● WORK ITEM:
Copy, exactly and without additions, every line in the records below from the one holding "Press (749, 1937)" through the one holding "Google Review Link Generator (956, 1925)", both ends included.

● AVAILABLE DATA:
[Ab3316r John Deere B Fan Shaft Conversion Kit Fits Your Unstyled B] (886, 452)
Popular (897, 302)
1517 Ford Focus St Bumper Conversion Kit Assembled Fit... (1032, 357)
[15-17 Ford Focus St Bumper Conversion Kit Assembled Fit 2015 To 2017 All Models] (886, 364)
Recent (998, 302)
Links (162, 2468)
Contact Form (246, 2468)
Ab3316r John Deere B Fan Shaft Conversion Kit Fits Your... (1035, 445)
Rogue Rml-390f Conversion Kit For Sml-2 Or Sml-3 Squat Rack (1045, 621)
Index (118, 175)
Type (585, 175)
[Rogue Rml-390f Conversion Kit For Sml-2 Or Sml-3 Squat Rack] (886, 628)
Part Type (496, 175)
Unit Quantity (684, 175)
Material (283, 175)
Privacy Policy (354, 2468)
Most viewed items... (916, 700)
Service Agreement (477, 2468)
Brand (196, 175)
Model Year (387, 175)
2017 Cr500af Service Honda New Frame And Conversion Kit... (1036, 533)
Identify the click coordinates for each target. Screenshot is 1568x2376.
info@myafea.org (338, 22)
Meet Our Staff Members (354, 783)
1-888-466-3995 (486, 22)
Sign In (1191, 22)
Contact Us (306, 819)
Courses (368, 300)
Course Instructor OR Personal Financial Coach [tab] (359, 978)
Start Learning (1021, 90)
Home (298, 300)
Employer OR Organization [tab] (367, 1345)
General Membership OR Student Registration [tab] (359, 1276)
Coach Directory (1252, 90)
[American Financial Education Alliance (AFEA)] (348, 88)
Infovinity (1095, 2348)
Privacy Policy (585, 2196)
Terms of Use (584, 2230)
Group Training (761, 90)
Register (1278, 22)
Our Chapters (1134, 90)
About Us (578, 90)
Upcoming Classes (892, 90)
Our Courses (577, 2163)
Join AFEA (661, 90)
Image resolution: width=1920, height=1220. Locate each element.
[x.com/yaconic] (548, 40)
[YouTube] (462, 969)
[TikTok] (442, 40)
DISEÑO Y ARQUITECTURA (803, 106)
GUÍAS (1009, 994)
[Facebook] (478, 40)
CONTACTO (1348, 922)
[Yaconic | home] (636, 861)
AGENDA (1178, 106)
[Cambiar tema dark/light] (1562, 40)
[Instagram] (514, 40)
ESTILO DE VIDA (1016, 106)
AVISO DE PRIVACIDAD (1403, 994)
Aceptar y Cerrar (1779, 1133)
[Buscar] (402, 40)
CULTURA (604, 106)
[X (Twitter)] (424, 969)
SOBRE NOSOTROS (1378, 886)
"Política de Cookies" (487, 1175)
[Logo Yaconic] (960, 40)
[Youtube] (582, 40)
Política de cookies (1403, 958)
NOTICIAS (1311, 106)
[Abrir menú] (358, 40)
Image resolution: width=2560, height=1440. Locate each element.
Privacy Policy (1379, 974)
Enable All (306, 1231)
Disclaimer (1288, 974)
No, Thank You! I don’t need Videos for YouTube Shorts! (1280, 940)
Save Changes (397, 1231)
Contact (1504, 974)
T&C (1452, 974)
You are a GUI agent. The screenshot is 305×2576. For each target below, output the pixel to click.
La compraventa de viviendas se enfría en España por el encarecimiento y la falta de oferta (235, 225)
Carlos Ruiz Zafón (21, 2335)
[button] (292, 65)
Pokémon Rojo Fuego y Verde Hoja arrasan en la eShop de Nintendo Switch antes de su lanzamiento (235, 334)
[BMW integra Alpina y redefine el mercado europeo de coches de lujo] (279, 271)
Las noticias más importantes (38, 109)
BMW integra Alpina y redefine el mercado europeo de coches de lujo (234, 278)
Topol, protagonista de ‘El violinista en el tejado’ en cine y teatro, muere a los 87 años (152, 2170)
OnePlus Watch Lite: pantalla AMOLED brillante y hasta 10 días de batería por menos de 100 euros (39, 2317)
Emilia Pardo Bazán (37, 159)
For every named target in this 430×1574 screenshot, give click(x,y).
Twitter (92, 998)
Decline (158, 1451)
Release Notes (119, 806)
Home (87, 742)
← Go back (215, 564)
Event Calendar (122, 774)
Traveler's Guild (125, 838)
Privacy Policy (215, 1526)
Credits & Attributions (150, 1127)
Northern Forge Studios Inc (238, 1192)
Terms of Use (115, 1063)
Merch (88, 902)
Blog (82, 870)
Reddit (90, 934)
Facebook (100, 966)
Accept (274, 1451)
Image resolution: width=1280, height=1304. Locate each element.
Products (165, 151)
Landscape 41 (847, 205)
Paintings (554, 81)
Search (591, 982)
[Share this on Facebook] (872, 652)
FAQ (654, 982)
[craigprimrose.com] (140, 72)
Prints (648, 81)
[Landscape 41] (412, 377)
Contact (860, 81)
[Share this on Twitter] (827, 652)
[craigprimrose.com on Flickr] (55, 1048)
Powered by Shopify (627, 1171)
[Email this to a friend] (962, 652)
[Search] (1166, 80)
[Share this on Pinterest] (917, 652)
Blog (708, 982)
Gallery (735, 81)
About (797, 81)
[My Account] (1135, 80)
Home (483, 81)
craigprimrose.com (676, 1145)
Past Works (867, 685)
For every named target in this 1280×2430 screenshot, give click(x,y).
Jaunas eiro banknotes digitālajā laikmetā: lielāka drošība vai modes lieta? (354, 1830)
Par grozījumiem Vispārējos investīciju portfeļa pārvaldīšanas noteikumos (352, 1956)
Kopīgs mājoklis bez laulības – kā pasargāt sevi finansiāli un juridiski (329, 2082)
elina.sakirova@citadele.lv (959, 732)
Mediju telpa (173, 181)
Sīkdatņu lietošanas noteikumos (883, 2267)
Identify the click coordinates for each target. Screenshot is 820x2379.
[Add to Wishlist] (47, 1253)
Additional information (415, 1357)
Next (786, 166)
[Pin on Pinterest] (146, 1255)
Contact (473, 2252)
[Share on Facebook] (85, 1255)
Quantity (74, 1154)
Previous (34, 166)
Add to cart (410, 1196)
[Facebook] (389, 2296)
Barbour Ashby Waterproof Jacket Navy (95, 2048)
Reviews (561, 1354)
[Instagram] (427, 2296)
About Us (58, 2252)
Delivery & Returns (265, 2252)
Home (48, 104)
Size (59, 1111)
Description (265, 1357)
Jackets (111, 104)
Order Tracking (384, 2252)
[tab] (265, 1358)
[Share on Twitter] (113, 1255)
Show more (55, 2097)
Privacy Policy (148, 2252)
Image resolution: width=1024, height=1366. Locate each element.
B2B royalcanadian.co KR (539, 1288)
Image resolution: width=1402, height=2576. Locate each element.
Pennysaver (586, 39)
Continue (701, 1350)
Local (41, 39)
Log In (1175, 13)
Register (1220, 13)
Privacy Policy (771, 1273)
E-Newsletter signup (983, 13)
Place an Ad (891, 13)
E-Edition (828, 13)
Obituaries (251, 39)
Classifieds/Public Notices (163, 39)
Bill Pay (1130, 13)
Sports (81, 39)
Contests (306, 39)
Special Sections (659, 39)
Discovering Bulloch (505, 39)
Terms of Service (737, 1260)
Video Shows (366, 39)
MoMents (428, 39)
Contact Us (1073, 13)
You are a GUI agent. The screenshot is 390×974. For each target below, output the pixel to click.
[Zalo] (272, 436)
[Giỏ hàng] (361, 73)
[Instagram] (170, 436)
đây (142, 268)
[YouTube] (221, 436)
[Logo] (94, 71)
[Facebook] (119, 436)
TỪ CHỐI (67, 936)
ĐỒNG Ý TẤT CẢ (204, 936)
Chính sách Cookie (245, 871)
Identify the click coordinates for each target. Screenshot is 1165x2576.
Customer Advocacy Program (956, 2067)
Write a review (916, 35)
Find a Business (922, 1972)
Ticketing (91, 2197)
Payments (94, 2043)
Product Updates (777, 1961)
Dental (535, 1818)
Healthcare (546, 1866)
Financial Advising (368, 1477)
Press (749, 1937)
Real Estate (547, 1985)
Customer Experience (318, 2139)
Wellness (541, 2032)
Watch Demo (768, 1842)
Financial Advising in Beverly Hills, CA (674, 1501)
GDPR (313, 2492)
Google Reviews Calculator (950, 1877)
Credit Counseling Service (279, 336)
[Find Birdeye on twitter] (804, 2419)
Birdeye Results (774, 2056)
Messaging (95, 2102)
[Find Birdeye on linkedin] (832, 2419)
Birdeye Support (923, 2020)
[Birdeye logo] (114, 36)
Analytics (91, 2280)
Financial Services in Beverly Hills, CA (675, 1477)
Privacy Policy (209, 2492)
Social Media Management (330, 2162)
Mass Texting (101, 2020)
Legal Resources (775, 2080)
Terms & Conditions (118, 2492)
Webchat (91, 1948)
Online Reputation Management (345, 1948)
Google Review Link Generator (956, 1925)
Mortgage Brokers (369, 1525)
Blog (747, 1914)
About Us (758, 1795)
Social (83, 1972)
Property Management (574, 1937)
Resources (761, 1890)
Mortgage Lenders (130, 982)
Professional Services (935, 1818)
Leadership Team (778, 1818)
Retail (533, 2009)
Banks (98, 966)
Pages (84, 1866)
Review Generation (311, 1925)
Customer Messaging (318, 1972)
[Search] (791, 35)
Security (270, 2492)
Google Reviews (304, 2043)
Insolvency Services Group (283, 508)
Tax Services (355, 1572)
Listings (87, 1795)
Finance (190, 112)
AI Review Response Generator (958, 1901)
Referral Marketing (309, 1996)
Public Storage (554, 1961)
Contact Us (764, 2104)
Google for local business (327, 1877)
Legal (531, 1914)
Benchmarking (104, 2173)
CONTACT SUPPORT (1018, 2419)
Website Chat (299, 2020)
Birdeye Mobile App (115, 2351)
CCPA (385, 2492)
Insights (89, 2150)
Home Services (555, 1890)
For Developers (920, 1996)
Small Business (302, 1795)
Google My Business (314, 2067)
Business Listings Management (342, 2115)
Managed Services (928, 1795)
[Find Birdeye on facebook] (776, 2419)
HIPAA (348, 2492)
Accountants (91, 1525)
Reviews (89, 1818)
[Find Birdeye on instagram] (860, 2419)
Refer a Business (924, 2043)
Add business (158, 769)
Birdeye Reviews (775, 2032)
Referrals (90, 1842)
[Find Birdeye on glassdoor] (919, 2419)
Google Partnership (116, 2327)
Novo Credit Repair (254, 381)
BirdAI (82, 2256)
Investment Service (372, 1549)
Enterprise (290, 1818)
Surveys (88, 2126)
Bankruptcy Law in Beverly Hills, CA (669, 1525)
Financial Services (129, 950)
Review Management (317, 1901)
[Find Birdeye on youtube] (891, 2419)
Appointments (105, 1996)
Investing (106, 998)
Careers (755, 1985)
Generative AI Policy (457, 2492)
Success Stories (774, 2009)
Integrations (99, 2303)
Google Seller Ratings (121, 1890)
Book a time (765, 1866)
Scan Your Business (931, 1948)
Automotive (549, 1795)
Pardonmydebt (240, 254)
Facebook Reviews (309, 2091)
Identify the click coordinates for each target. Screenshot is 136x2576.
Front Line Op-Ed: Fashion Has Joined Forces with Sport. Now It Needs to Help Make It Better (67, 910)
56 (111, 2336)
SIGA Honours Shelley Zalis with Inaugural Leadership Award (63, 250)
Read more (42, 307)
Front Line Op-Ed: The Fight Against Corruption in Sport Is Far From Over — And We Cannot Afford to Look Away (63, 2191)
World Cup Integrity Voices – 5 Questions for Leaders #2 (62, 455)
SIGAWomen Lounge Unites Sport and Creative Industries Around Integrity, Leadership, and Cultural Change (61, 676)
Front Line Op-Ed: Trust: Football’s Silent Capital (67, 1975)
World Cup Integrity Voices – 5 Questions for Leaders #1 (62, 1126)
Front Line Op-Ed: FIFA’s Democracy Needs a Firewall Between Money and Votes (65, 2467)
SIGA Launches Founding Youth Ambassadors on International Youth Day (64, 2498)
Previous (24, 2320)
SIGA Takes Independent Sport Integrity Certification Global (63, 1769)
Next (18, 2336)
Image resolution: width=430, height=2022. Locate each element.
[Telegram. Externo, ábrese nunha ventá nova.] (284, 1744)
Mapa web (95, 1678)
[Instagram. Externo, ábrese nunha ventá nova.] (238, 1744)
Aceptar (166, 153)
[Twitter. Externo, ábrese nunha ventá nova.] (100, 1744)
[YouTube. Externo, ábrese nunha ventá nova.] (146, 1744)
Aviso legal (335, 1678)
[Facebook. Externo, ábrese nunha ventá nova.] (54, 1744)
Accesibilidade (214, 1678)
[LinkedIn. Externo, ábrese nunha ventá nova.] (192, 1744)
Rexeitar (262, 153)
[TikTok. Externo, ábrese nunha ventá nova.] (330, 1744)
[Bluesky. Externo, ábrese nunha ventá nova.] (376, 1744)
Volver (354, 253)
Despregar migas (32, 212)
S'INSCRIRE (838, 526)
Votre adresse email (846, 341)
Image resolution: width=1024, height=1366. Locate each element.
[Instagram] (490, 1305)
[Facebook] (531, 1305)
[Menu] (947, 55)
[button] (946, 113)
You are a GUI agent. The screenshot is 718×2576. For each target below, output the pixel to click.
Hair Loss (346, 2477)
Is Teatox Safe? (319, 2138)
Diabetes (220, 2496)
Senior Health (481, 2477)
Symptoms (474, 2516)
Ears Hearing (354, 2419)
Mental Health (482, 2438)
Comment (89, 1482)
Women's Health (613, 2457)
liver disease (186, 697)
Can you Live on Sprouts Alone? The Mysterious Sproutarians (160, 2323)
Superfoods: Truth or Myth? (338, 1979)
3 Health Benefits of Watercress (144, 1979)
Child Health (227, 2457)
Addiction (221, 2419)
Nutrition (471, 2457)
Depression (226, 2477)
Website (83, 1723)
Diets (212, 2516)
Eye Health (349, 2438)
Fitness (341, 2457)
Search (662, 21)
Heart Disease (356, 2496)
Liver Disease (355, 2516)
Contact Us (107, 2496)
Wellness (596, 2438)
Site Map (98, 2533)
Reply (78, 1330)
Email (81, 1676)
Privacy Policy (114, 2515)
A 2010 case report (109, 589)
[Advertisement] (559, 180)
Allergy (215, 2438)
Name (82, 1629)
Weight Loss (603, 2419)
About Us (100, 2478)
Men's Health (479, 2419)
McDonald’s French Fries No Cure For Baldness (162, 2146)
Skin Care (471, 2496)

● SOLUTION TO THIS EXERCISE:
Press (749, 1937)
Real Estate (547, 1985)
Customer Experience (318, 2139)
Wellness (541, 2032)
Watch Demo (768, 1842)
Financial Advising in Beverly Hills, CA (674, 1501)
GDPR (313, 2492)
Google Reviews Calculator (950, 1877)
Credit Counseling Service (279, 336)
[Find Birdeye on twitter] (804, 2419)
Birdeye Results (774, 2056)
Messaging (95, 2102)
[Find Birdeye on linkedin] (832, 2419)
Birdeye Support (923, 2020)
[Birdeye logo] (114, 36)
Analytics (91, 2280)
Financial Services in Beverly Hills, CA (675, 1477)
Privacy Policy (209, 2492)
Social Media Management (330, 2162)
Mass Texting (101, 2020)
Legal Resources (775, 2080)
Terms & Conditions (118, 2492)
Webchat (91, 1948)
Online Reputation Management (345, 1948)
Google Review Link Generator (956, 1925)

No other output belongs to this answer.